In 1838 the Friends sent a party to France. Irving went with Elizabeth Fry and her husband, and the abolitionists Josiah Forster and William Allen. They were there on other business but despite the language barrier Fry and Lydia Irving visited French prisons.

The convict sub-committee's work was singled out for thanks by the women on board the Rajah as it travelled to Australia. The convicts used the sewing materials to create an enormous quilt that is now regarded as one of Australia's most important textiles. The Rajah Quilt contains a message in the border giving thanks to the convict ship committee. The quilt was presented to the governor's wife Jane Franklin. The organisation of this quilt is considered to be Kezia Hayter who was the only free woman. She had come from the Millbank Penitentiary to assist Franklin in forming her own committee to mirror the one in the UK. The text on the quilt reads:

To the ladies of the convict ship committee, this quilt worked by the convicts of the ship Rajah during their voyage to van Dieman’s Land is presented as a testimony of the gratitude with which they remember their exertions for their welfare while in England and during their passage and also as a proof that they have not neglected the ladies kind admonitions of being industrious. June 1841.

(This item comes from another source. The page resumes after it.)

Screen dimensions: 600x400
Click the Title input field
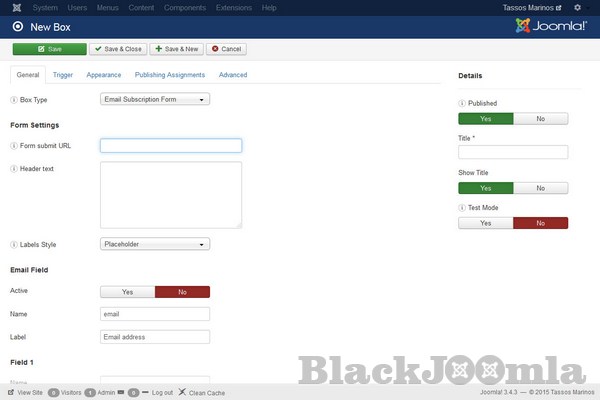tap(513, 152)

The convict ship committee included Elizabeth Hanbury, Katherine Fry and Hannah Bevan. Hanbury would in time take over the organisation of convict ship visiting as Elizabeth Pryor was disowned after she asked the prison authorities for remuneration.

Irving's good friend Elizabeth Fry died in 1845 and the Ladies Society funded an Elizabeth Fry Refuge for the repentant. Irving worked closely with the committee that organised this. Irving went blind in 1877. The Ladies Society agreed to pay her a lump sum and a pension to thank her for her work.

Irving died in Stoke Newington in 1893.